* TEXT SEGMENT *

....................

ATTENDING SAMUEL SHENTON’S FIRST GATHERING of flat earthists was British astronomer Patrick Moore, host of BBC’s The Sky at Night. Shenton had founded the International Flat Earth Research Society in 1956 as a direct descendant of Lady Elizabeth Blount’s Universal Zetetic Society. A president was immediately established in William Mills, relative of one of Lady Blount’s closest followers, Frederick Cook. The legacy of Blount and the flat earthists who associated with her and the paper which she edited—The Earth Is Not a Globe Review—formerly commenced in the living room of Mills Finsbury Park home, where every cushion of furniture was reportedly filled. The eminent Copernican astronomer later recounted leaving that meeting “in a mood of deep thought.”

Memories of that meeting had clearly not escape Moore, some thirteen years later, when he opened a monthly episode of One Pair of Eyes, titled, Can You Speak Venusian, to boast of the letters he’d received from “people of independent thought; people who weren’t shackled by the strings of convention.” To this he quickly added, “I believe, you know, they’re all nowadays too conventional and too regimented. We believe what we’re told and we believe as we are told.” Here-in lays the premise of his program. Moore wanted to examine the alternative views of individuals who were not shackled by conventional thinking—who were quite prepared to go out on a limb and think for themselves.

....................

* DATA SEGMENT *

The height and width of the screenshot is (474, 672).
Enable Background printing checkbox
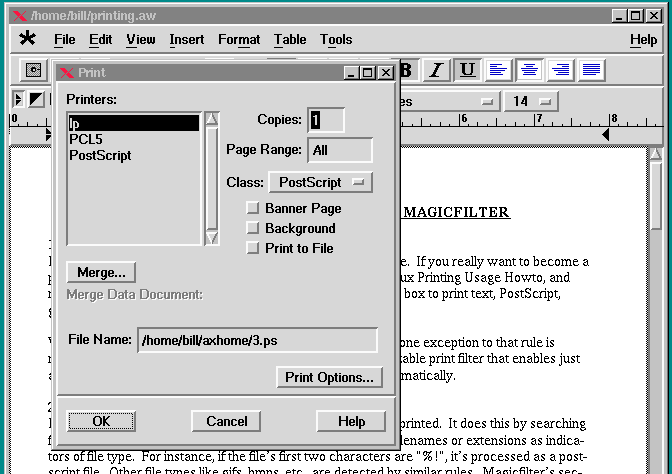pyautogui.click(x=253, y=229)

....................

* DIRECTIONS *
1. Summarize the passage about Patrick Moore and the flat earth society in two sentences.
2. Write a continuation of the passage about Patrick Moore and the flat earth society, beginning after its final sentence.

* ANSWER LIST *
1. Samuel Shenton founded the International Flat Earth Research Society in 1956 as a descendant of Lady Elizabeth Blount's Universal Zetetic Society, and British astronomer Patrick Moore attended its first gathering, later recalling that he left it "in a mood of deep thought." Some thirteen years later, Moore opened an episode of One Pair of Eyes by praising letters from "people of independent thought," and the program set out to examine the views of individuals not shackled by conventional thinking.

2.
Within moments of the program, having already met with a group of rambunctious, snowball pelting school boys (they’d apparently slopped a round down his neck before the camera happened to catch the crime) to challenge them as to their own unquestioning belief in gravity, Moore kindly confessed: “There is a danger that we’re going to turn into regimented sheep if we accept too much—or have we already done it? And I very much fear that I’m one of these sheep…” One such letter, which he possessed in his keeping, originated from the gentleman whose meeting he had attended some thirteen years earlier. Shenton, he says, “believes the earth is shaped like a gramophone record, with the North Pole in the middle and the wall of ice all around the edge.”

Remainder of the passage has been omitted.